Der Nachrichtendienst habe die Gewinnung und Analyse von Informationen und die erweiterte Gefahrenerforschung zur Aufgabe. Der Vorteil der Trennung sei, dass sich alle Bediensteten ihrer speziellen Aufgabe widmen können und nicht mehr beide Funktionen gleichzeitig ausüben müssen, ergänzte der DSN-Direktor.

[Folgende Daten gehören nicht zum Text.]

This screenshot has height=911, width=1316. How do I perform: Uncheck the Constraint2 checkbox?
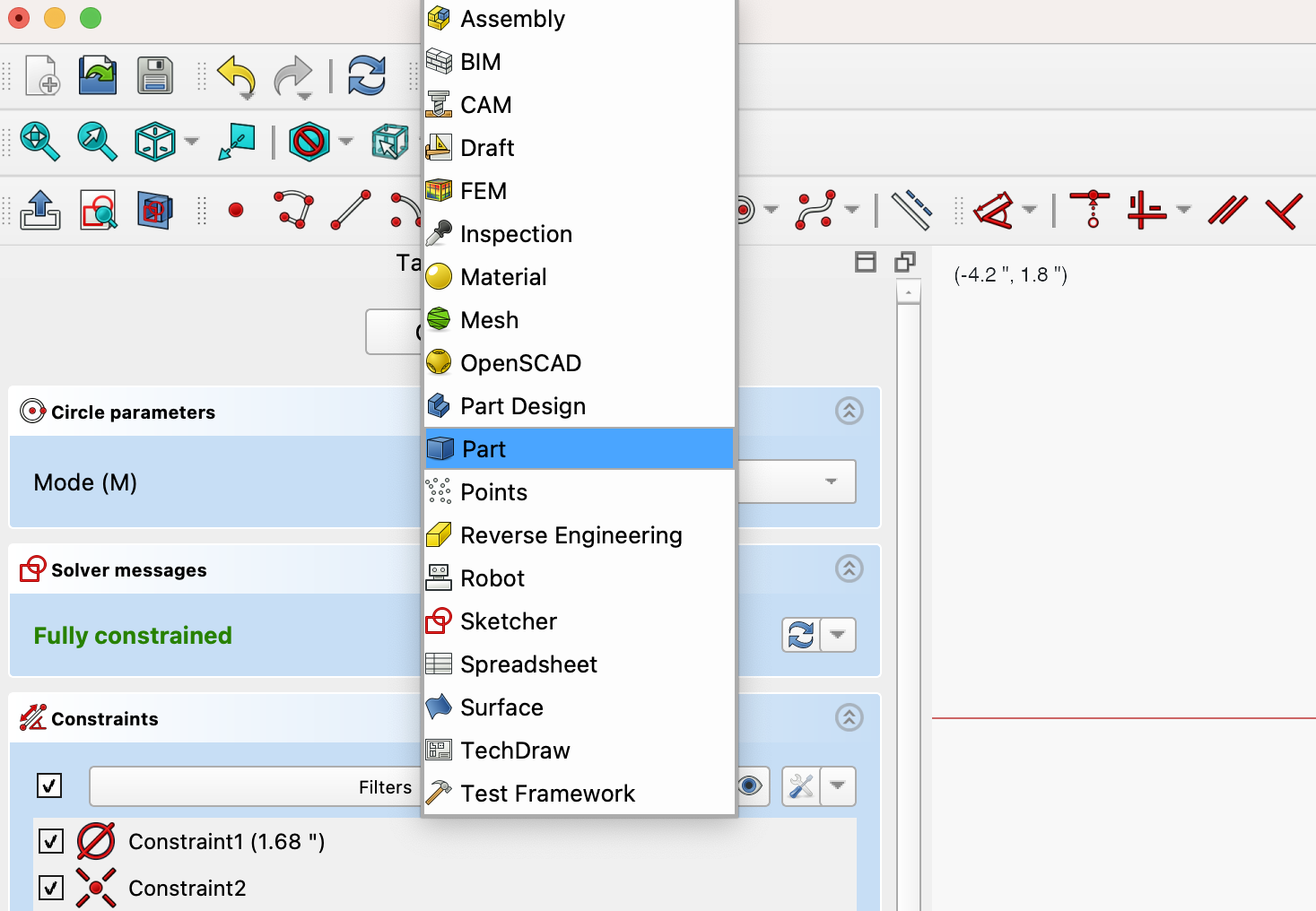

„Ich habe in den vergangenen Monaten mit vielen Vertretern ausländischer Partnerdienste gesprochen und ihnen erklärt, wie der Verfassungsschutz in Österreich künftig aufgestellt ist – und ich kann Ihnen sagen, dass ich Zustimmung, Anerkennung und die Zusage für die weitere Unterstützung erhalten habe“, sagte Haijawi-Pirchner.

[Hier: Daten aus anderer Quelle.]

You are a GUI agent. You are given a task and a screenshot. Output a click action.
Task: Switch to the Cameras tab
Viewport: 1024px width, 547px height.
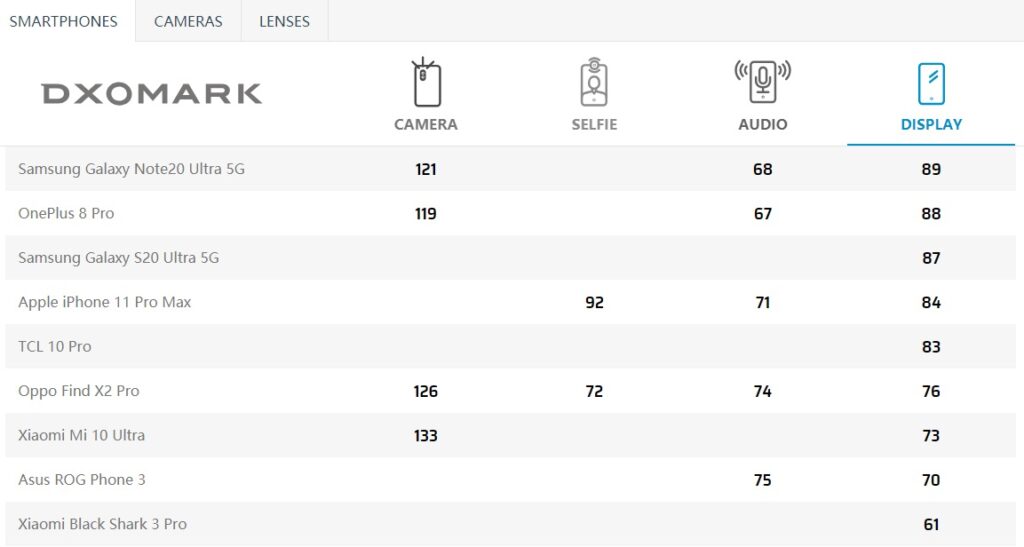coord(188,22)
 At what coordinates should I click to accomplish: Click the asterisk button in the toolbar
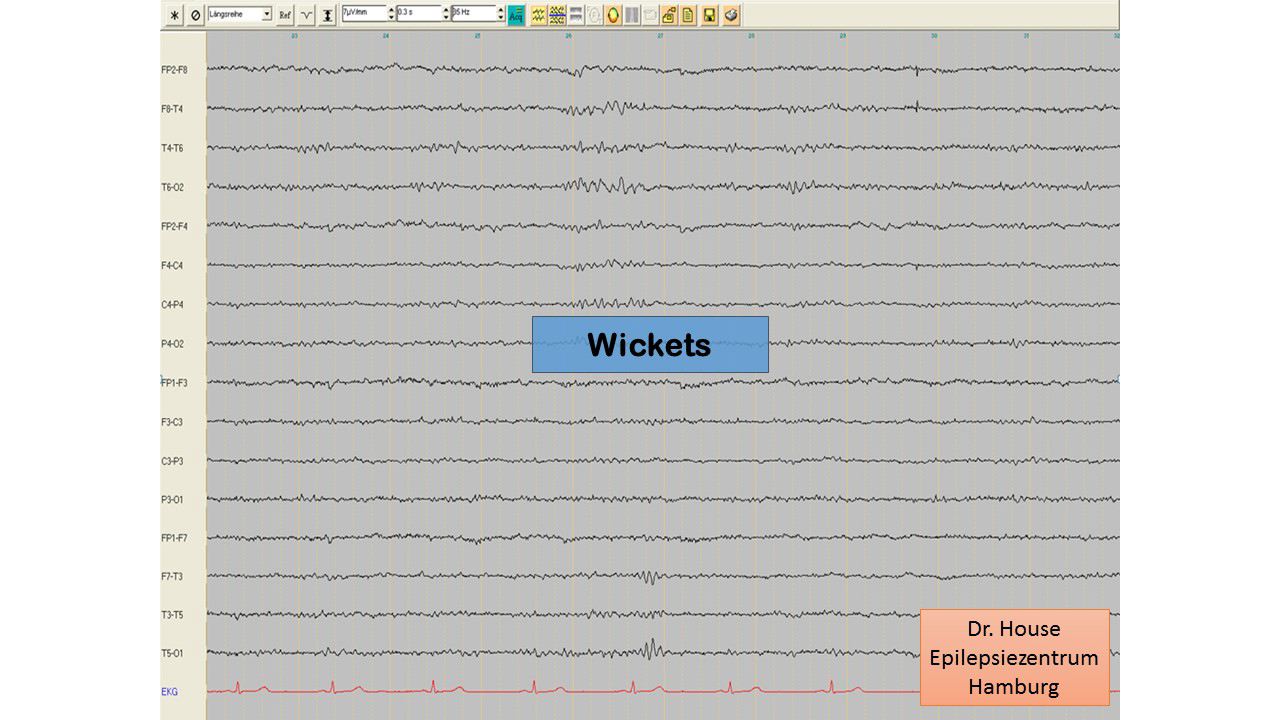point(175,15)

Vertrauenswürdig, international vernetzt und verlässlich

„Die DSN wird Erfolg haben, weil die Organisation des österreichischen Verfassungsschutzes durch die Reform an internationale Vorbilder angepasst und Konstruktionsfehler der Vorgängerbehörde behoben wurden“, sagte der DSN-Direktor. Die aktuell größten Herausforderungen seien neben der vollkommenen Wiederherstellung des Vertrauens der Partnerdienste und der Öffentlichkeit in den österreichischen Verfassungsschutz, die Bekämpfung des Terrorismus, die Abwehr der Gefahren für den demokratischen Rechtsstaat aus dem Bereich Rechtsextremismus und von jeglichen Extremismen im Zusammenhang mit radikalen Corona-Maßnahmengegnern.

„Ich habe in den vergangenen Wochen und Monaten viele hoch kompetente Mitarbeiterinnen und Mitarbeiter kennengelernt, die teilweise schon längere Zeit im Verfassungsschutz tätig sind. Gleichzeitig habe ich viele Personen kennengelernt, die noch keine oder wenig Erfahrung im Verfassungsschutz haben, aber darauf brennen, ihren Beitrag zur neuen DSN zu leisten“, sagte Haijawi-Pirchner. „Beide Gruppen haben eines gemein: Sie versprühen Optimismus und Aufbruchsstimmung und wollen sich unbedingt in der neuen Organisation einbringen. Die DSN braucht beides: Erfahrung und das vorhandene Fachwissen und neue Ideen.“

„Nun ist die größte Verfassungsschutzreform der 2. Republik abgeschlossen, und die DSN ist startklar“, sagte Haijawi-Pirchner. „Nun liegt es an uns, an den Führungskräften sowie den Mitarbeiterinnen und Mitarbeitern der DSN und der Landespolizeidirektionen, die guten Voraussetzungen zu nützen und erfolgreich zu sein. Unser Ziel ist klar: Wir wollen vertrauenswürdig, international vernetzt und verlässlich sein und agieren.“

Start des Projekts „Sicherheitszentrum Meidling“

Mit Anfang Dezember startet auch das Projekt „Sicherheitszentrum Meidling“, dem neuen Standort der DSN. Neben dem neuen Verfassungsschutz werden an diesem Standort sensible Bereiche des Bundeskriminalamtes, die „Direktion für Sichere IKT“ (DISIT) inklusive Cyber-Lagezentrum „Austrian Cyber Comptence Center“ (ATCCC) angesiedelt werden. Insgesamt wird im Sicherheitszentrum eine Fläche bis zu 200.000 m2 zur Verfügung stehen.

Nach der Planungsvereinbarung mit der BIG, dem Erstellen des Nutzungskonzepts durch das Innenministerium sowie dem „kooperativen Flächenwidmungsverfahren“ mit der Stadt Wien wird ein Architektenwettbewerb vorbereitet. Dieses offene und mehrstufige Verfahren zur Generalplanfindung startet im April 2022. Die Bauphase ist von 2024 bis 2030 anberaumt.